Das Programm ist kein rein italienisches, sondern beginnt mit der Ouvertüre zu einer Oper Ignacy Feliks Dobrzynskis mit unaussprechbarem und unmerkbarem langem Namen, deren Musik teils düster schwelgend, teils blechtrunken schmetternd ertönt, offensichtlich ein Potpourri der im Werk enthaltenen Melodien und insgesamt recht plakativ. Nach der Tenorarie aus Il Duca d’Alba, die nicht von Donizetti, sondern von Matteo Salvi stammen soll, gibt es noch ein Tanzstück aus Hrabina, also nicht aus der polnischen Nationaloper Halka von Stanislaw Moniuszko , an der nach 1945 kein DDR-Opernhaus vorbei kam. Danach wird es rein italienisch mit Arien von Donizetti und Verdi.

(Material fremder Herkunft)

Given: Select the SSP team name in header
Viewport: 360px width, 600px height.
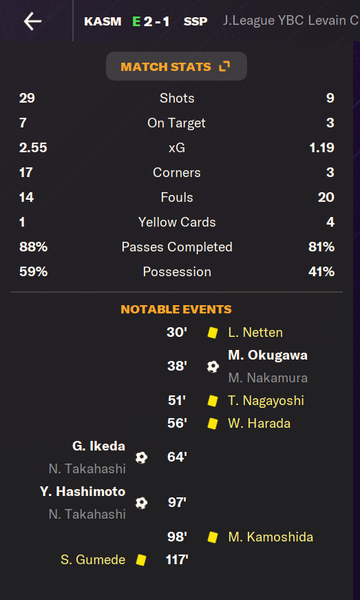Looking at the screenshot, I should pyautogui.click(x=195, y=22).
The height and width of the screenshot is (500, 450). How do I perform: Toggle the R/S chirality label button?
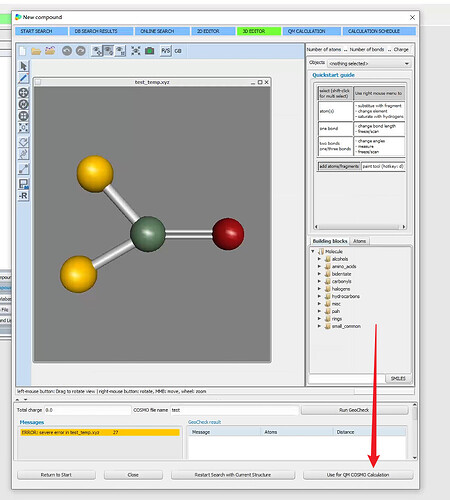coord(166,51)
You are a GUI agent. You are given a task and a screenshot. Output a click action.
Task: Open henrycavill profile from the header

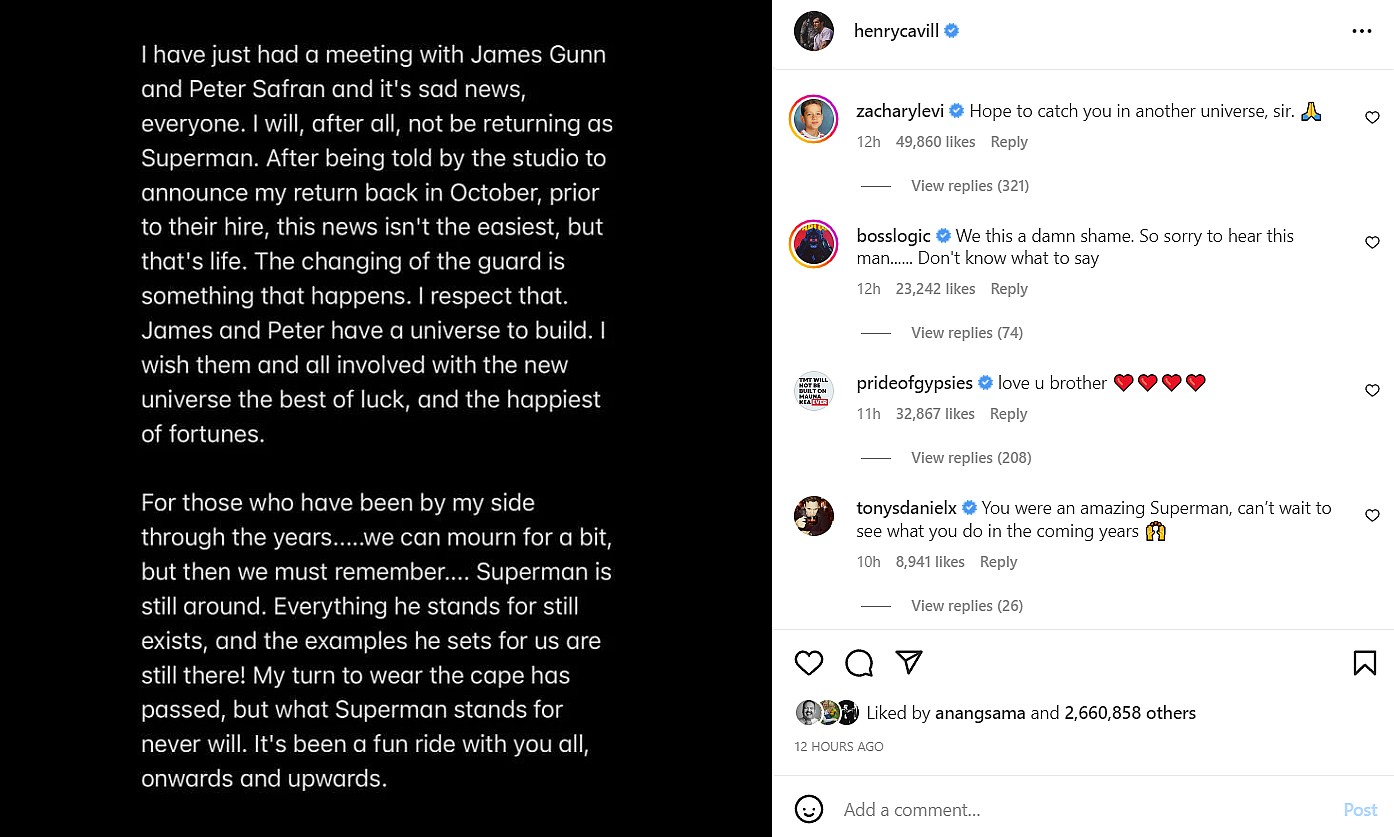[896, 31]
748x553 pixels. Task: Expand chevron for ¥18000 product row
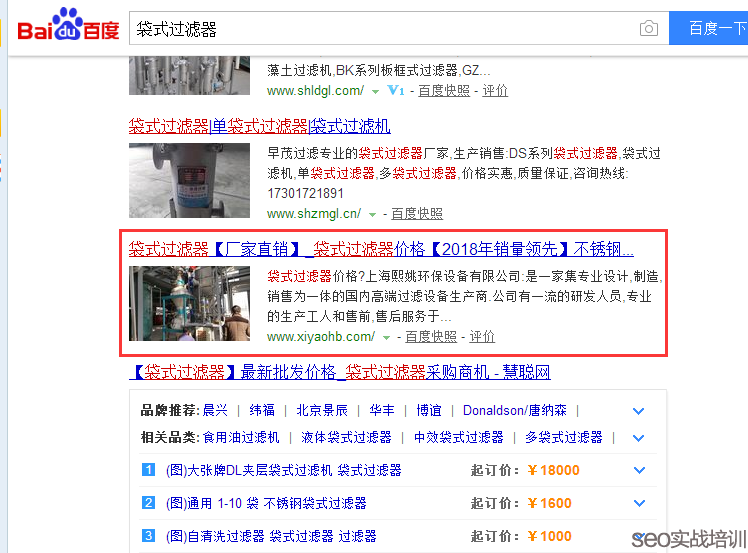click(639, 471)
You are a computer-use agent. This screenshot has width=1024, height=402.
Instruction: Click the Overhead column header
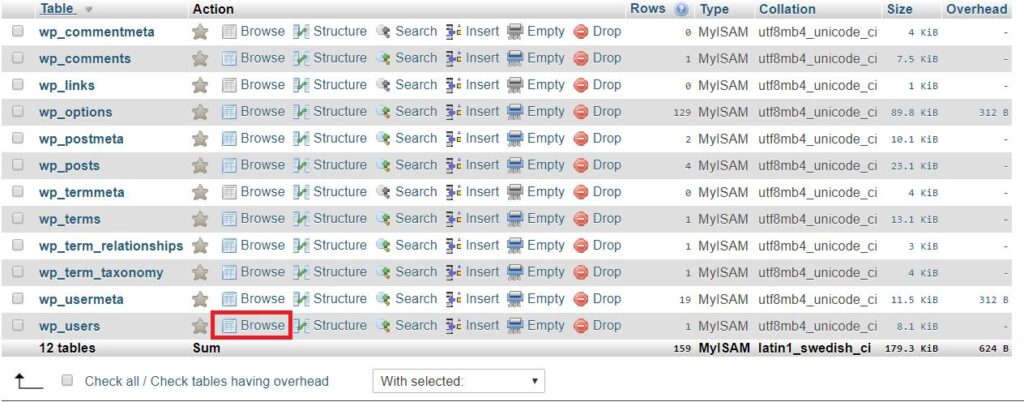point(976,9)
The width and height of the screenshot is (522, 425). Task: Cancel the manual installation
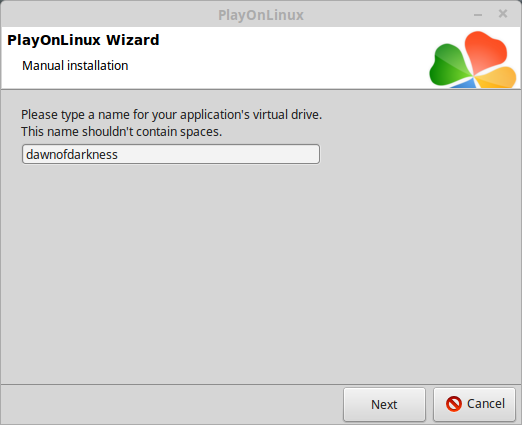coord(474,404)
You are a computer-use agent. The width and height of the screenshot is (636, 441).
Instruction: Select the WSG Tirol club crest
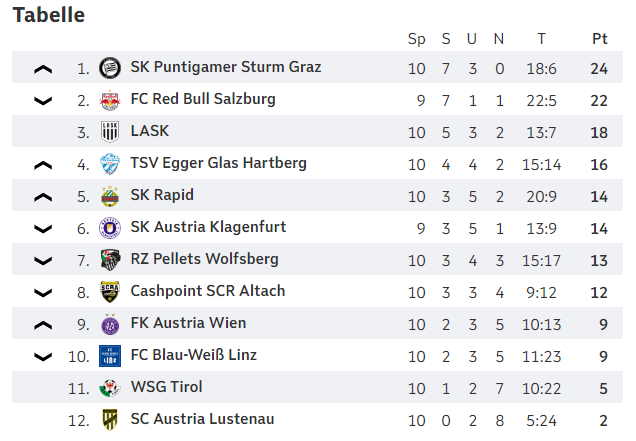click(110, 388)
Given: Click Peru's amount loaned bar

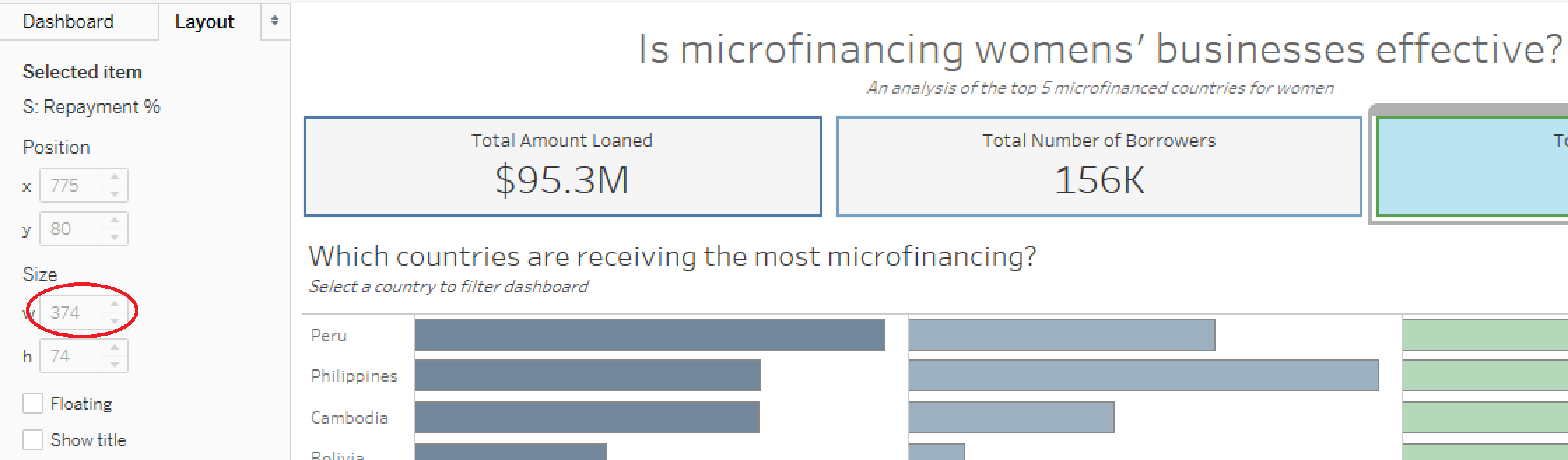Looking at the screenshot, I should pyautogui.click(x=650, y=335).
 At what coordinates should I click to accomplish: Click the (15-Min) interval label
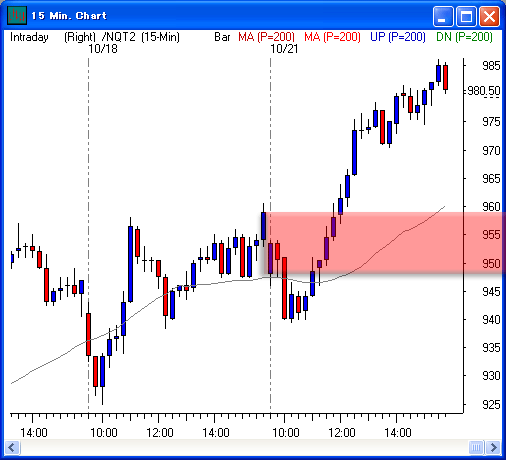coord(160,37)
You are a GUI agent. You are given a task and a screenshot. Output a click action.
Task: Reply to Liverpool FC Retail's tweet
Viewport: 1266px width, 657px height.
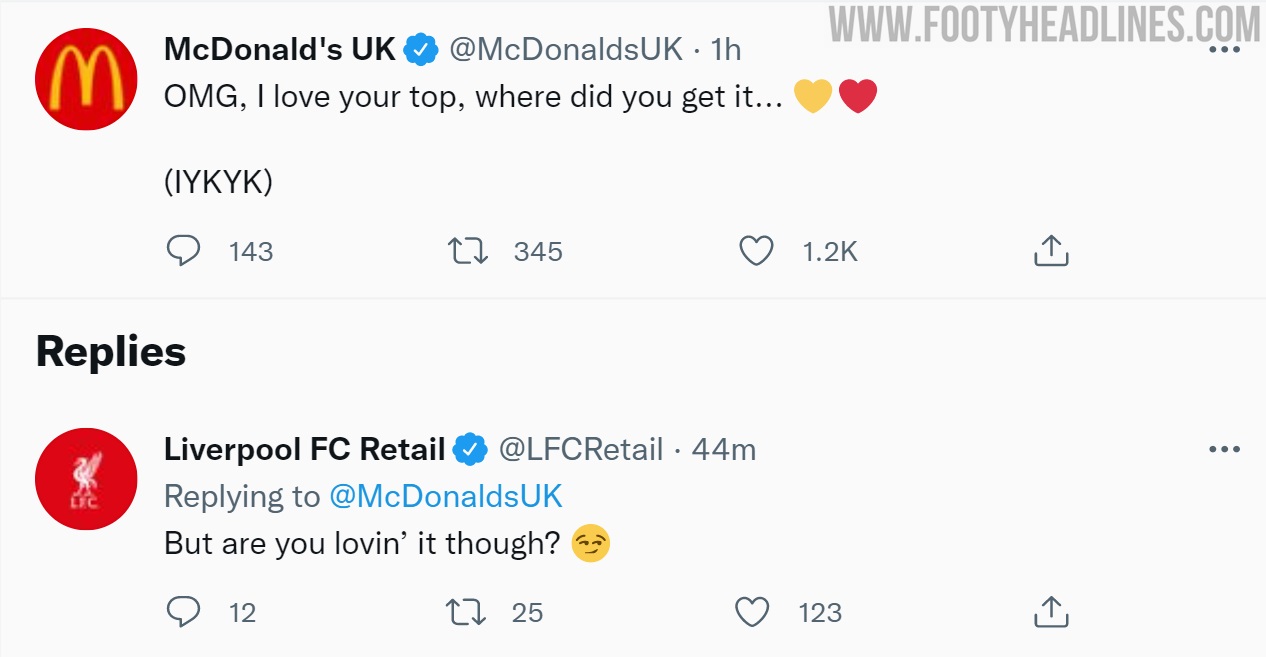coord(183,611)
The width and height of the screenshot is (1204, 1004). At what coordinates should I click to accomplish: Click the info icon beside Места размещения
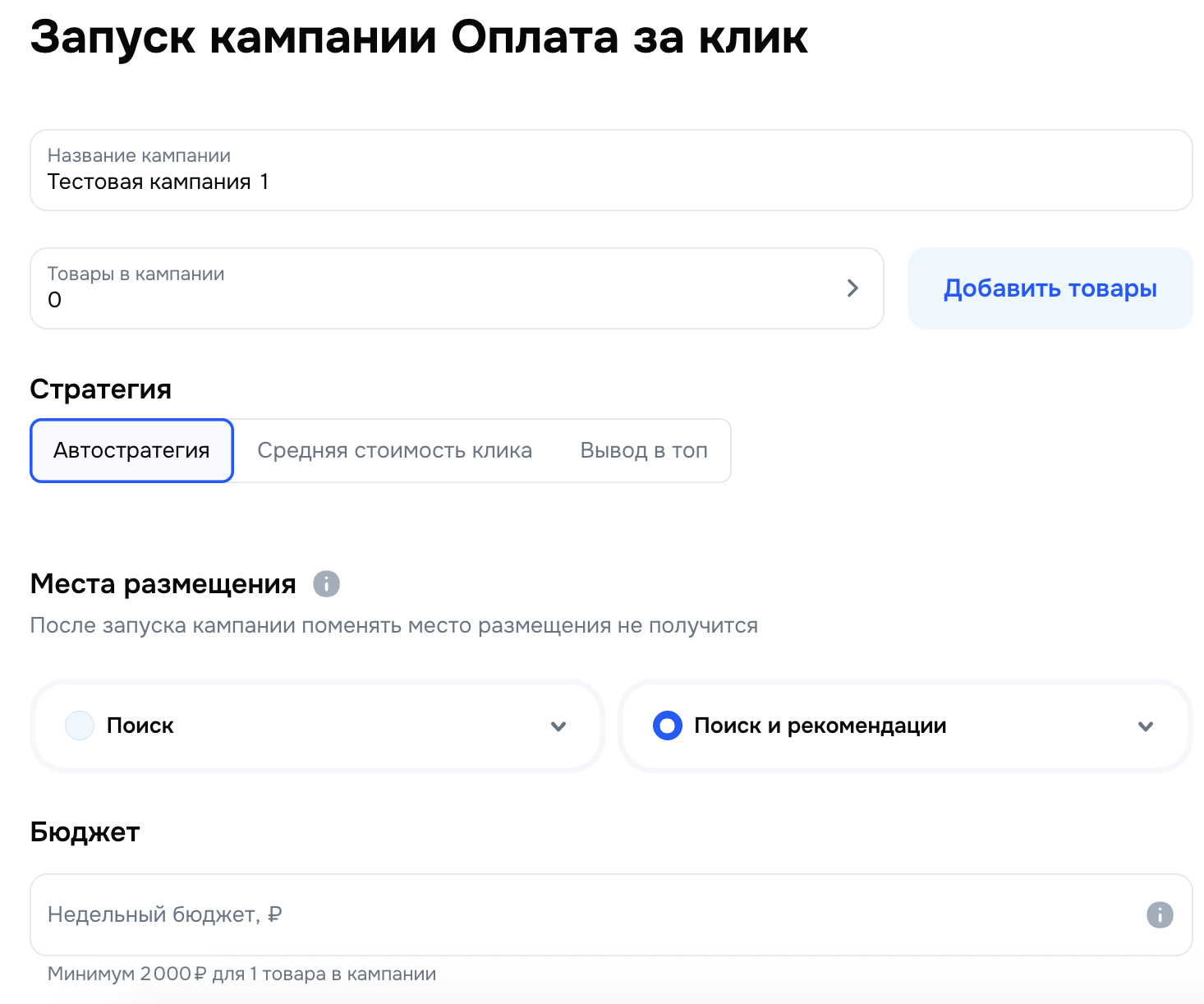tap(326, 584)
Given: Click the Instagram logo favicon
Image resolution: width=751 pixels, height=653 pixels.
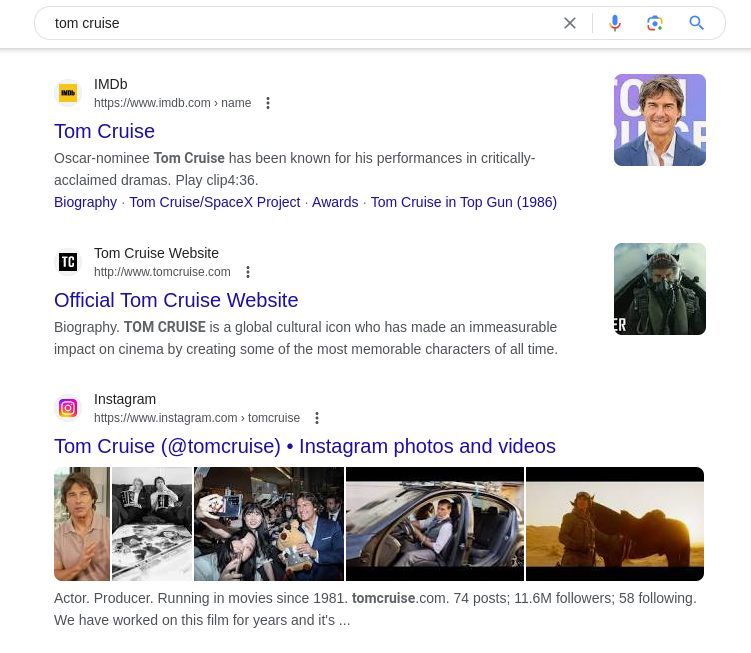Looking at the screenshot, I should tap(68, 408).
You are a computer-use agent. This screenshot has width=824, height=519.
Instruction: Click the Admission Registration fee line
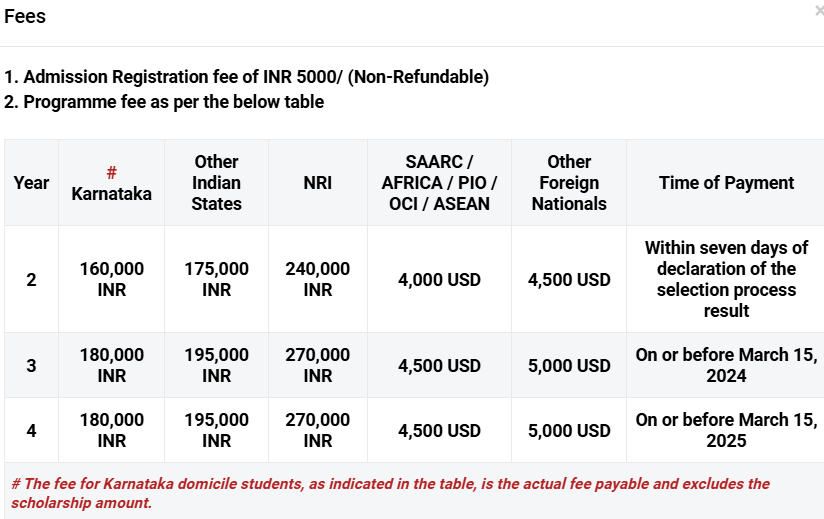[x=246, y=77]
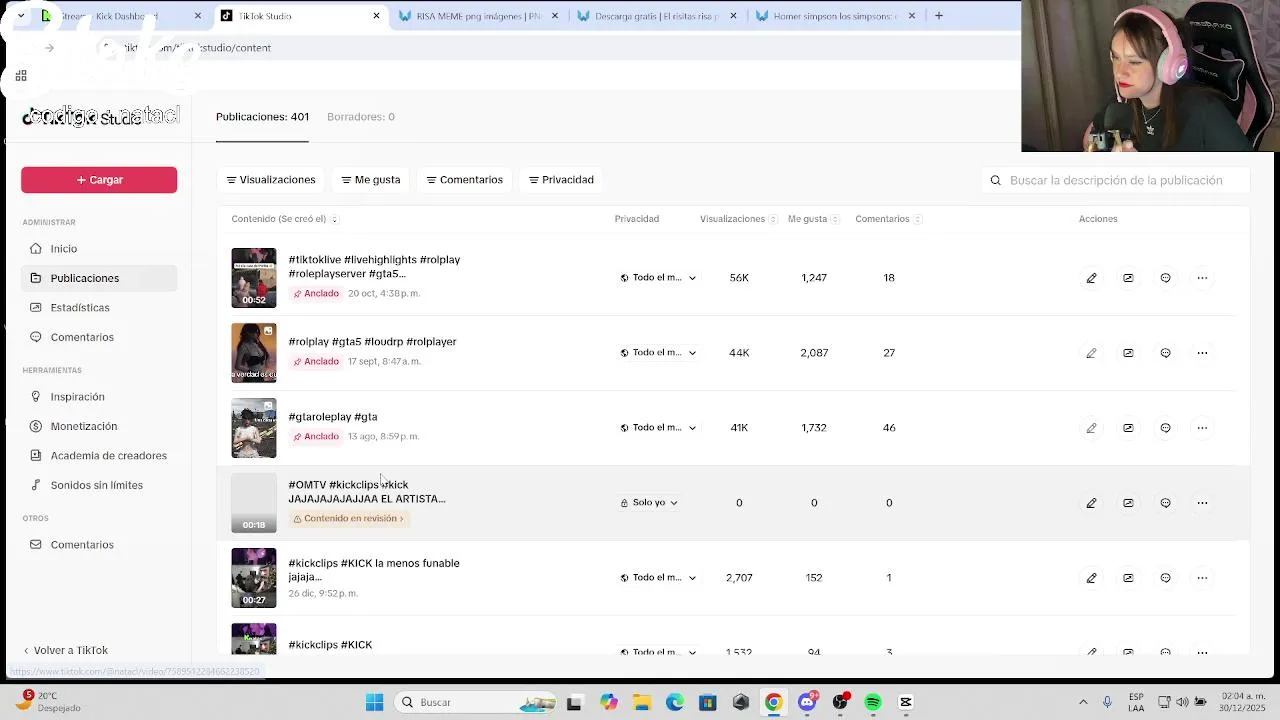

Bereits in „Angelo casto e bel“ zeigt Meli einige seiner Stärken: die leichte Emission und vorzügliche Diktion, das Wissen um die Wichtigkeit der Rezitative und die gute Phrasierung. Die Stimme ist dunkler geworden und auch in der Mittellage sehr präsent. Er trifft perfekt den elegischen Ton der Arie mit einer leichten Andeutung der „lacrima nella voce“. Die acuti werden nicht zu offen gesungen und die Stimme hat eine einheitliche Farbe. Es folgen Arien aus den Donizetti-Opern Elisir, Roberto Devereux und Lucia di Lammermoor, in denen die Geschmeidigkeit der Stimmführung, das schöne Piano und Legato erfreuen können, in der Schluss-Sene der Lucia sind die Schwelltöne bemerkenswert, klingt die Höhe  leider etwas angestrengt – da gab es wohl keine Möglichkeit zur Nachbesserung.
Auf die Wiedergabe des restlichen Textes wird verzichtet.